──────── Text extract
By far, the most effective strategy to avoid damage by invasive species is to prevent their introduction in the first place. But, knowing that larvae could get washed into our waters, the next best step is early detection of any possible new populations, removing them while they are still small enough to be manageable. In the case of green crab, this is extra tricky because they tend to do best in muddy habitats that aren’t as popular with beachgoers or crabbers. What’s more, European green crab have a similar appearance to many native species of crab, and might not be noticed as unusual, even if someone were looking right at one.
Covering all 2,500 miles of inland Washington shoreline is therefore a Herculean task. Since the launch of Crab Team in 2015, we’ve been building a network of volunteers, managers from tribes and agencies, and concerned beachgoers to find this needle in a haystack.
────────────────
──────── Supplied information
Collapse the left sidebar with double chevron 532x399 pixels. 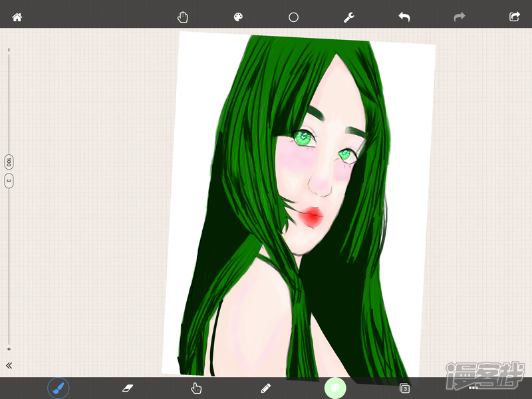[9, 366]
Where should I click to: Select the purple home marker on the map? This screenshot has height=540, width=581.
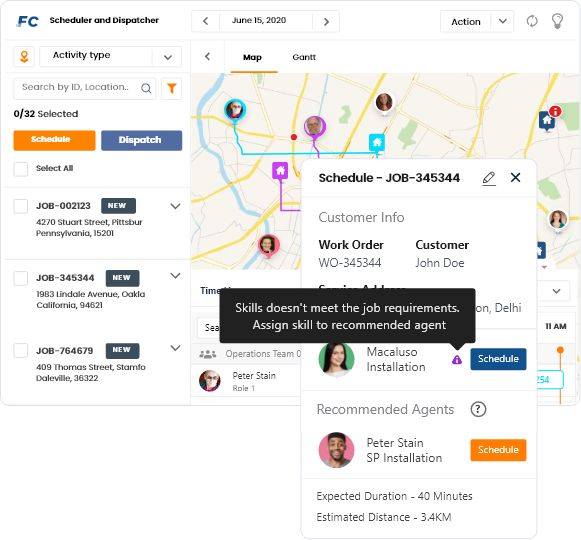[280, 171]
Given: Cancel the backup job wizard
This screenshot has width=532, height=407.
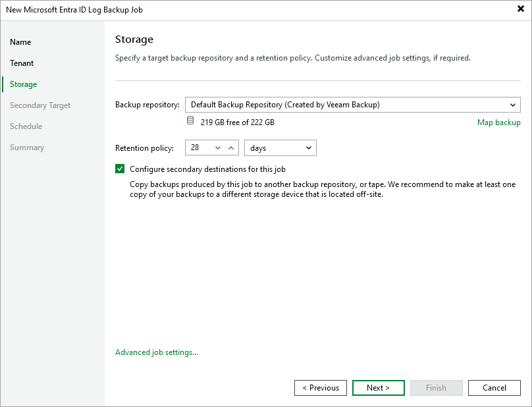Looking at the screenshot, I should click(494, 387).
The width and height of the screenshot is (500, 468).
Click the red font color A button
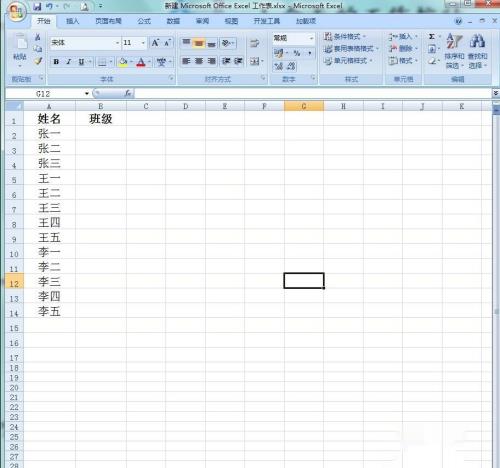coord(141,62)
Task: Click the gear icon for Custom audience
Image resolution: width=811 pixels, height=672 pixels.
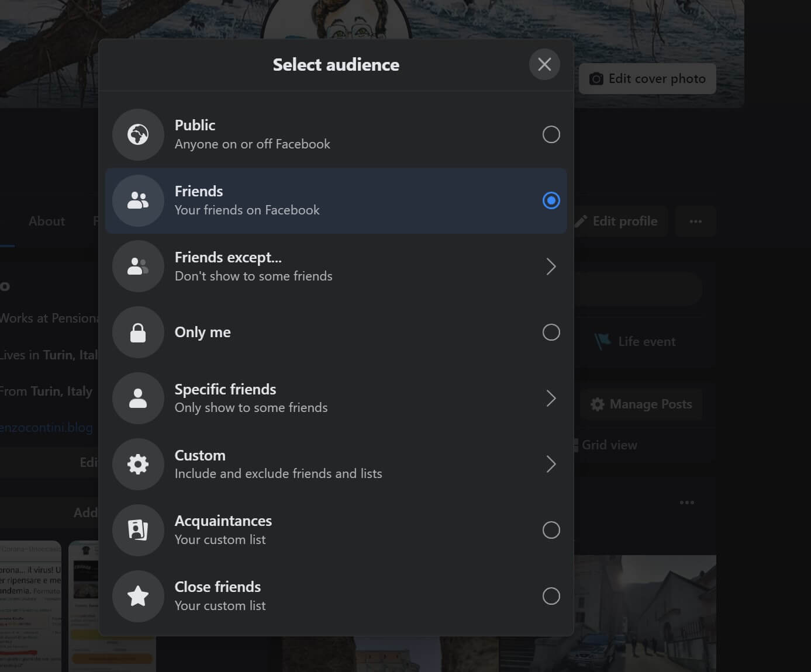Action: [x=138, y=465]
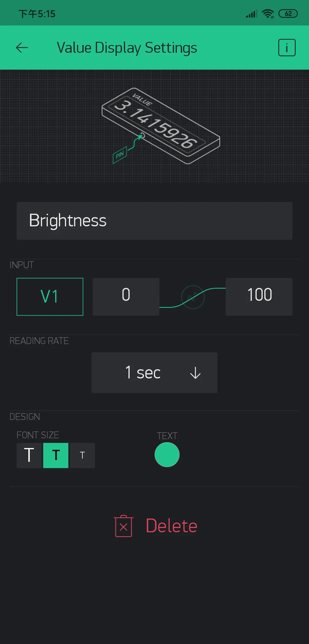
Task: Open the info icon in header
Action: coord(287,48)
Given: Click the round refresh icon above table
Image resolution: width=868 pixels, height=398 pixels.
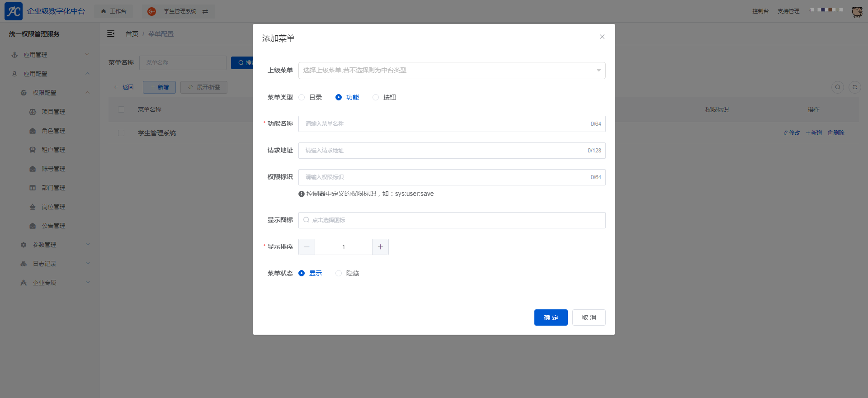Looking at the screenshot, I should 854,87.
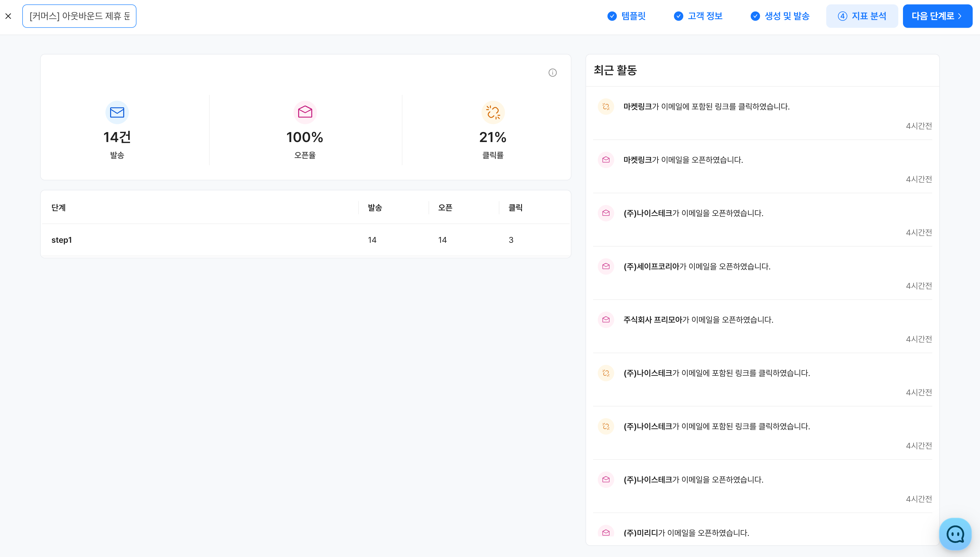Select the 지표 분석 step tab

click(x=862, y=16)
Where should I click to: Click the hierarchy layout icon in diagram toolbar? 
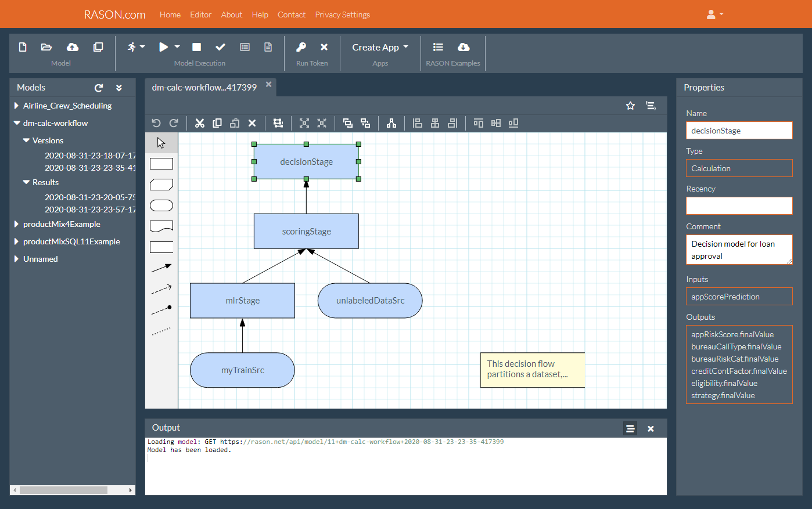click(x=391, y=123)
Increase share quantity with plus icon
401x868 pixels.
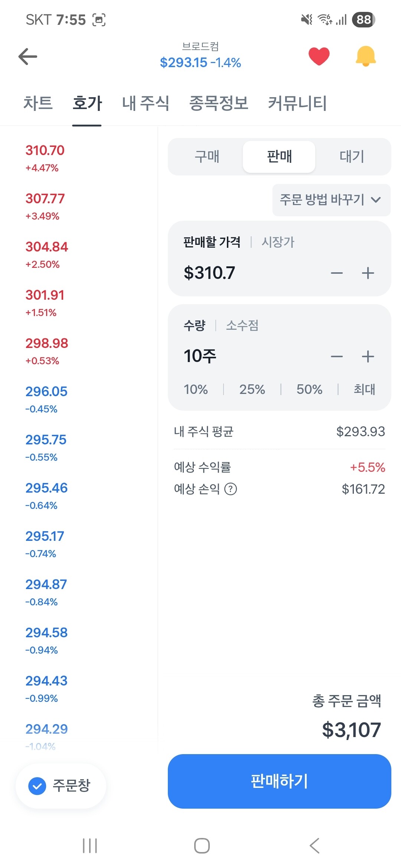pos(368,357)
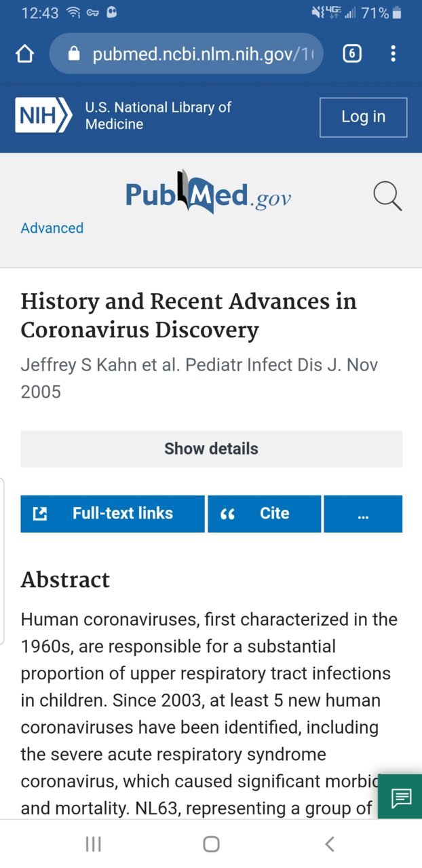Open the Full-text links dropdown

click(x=113, y=514)
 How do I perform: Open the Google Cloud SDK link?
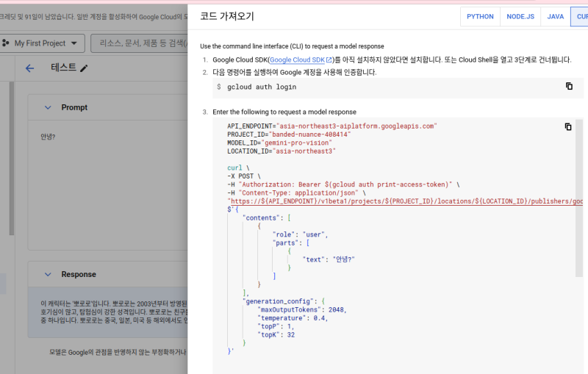tap(297, 60)
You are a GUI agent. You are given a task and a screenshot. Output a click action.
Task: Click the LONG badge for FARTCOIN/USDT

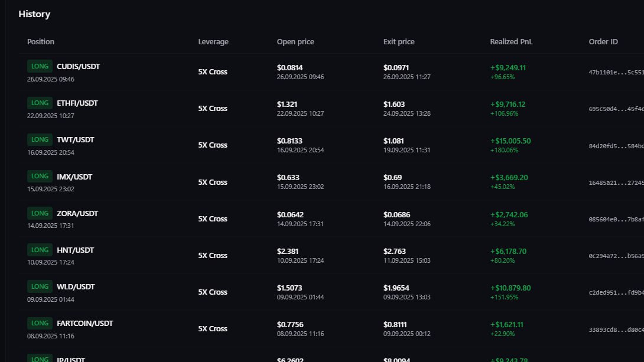pyautogui.click(x=40, y=323)
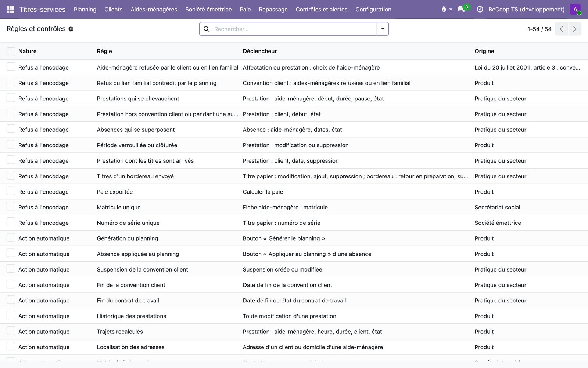Open the droplet debug tools icon

[x=444, y=9]
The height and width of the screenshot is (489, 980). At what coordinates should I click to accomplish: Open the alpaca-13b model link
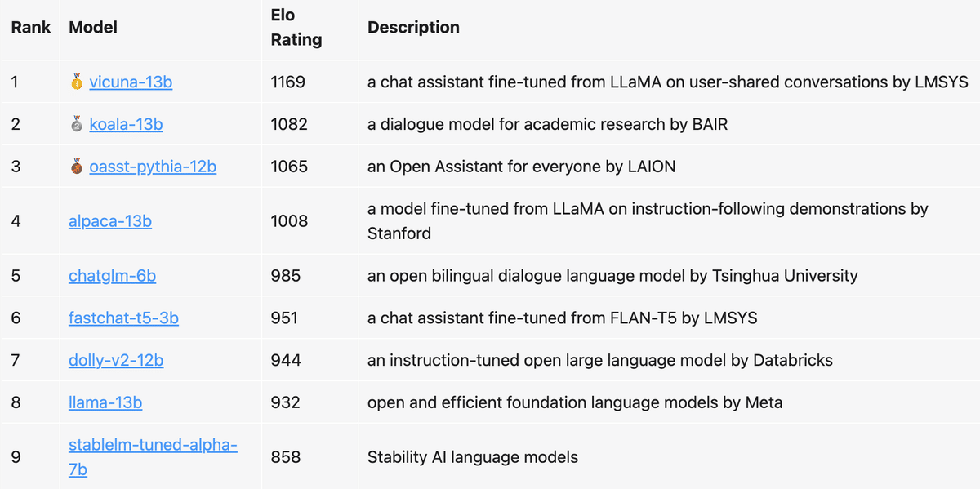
────────────────
- [Objectives]:
(1) Answer each question from the passage on European green crab, one line per answer:
(a) In what kind of habitat do green crab tend to do best?
(b) How many miles of inland Washington shoreline are there?
(c) In what year was Crab Team launched?
(2) Extract from the passage on European green crab the part that opens with the words containing "By far, the" and closes with "right at one.", copying it without changes.
(3) Extend the passage on European green crab, picking up after its final sentence.

- [Expected results]:
(1)
(a) Muddy habitats.
(b) 2,500 miles.
(c) 2015.

(2)
By far, the most effective strategy to avoid damage by invasive species is to prevent their introduction in the first place. But, knowing that larvae could get washed into our waters, the next best step is early detection of any possible new populations, removing them while they are still small enough to be manageable. In the case of green crab, this is extra tricky because they tend to do best in muddy habitats that aren’t as popular with beachgoers or crabbers. What’s more, European green crab have a similar appearance to many native species of crab, and might not be noticed as unusual, even if someone were looking right at one.

(3)
This paper shares the results of the first two years of Crab Team, when we grew to 26 monitoring sites, and European green crab were found in two locations in Washington’s Salish Sea – San Juan Island and Padilla Bay. The San Juan Island capture was made by Crab Team volunteers during their regular monthly monitoring effort at Westcott Bay. The first crab in Padilla Bay was found by Alex Alexander, now retired from the education staff at Padilla Bay National Estuarine Research Reserve. In both cases, in collaboration with Washington Department of Fish and Wildlife, Crab Team supported strategizing and implementing expanded trapping at these sites to find out how big the crab populations were. These efforts took literally hundreds of hours, coordinating teams of agency staff trekking through mud in the early hours, and pooling resources together to make it work.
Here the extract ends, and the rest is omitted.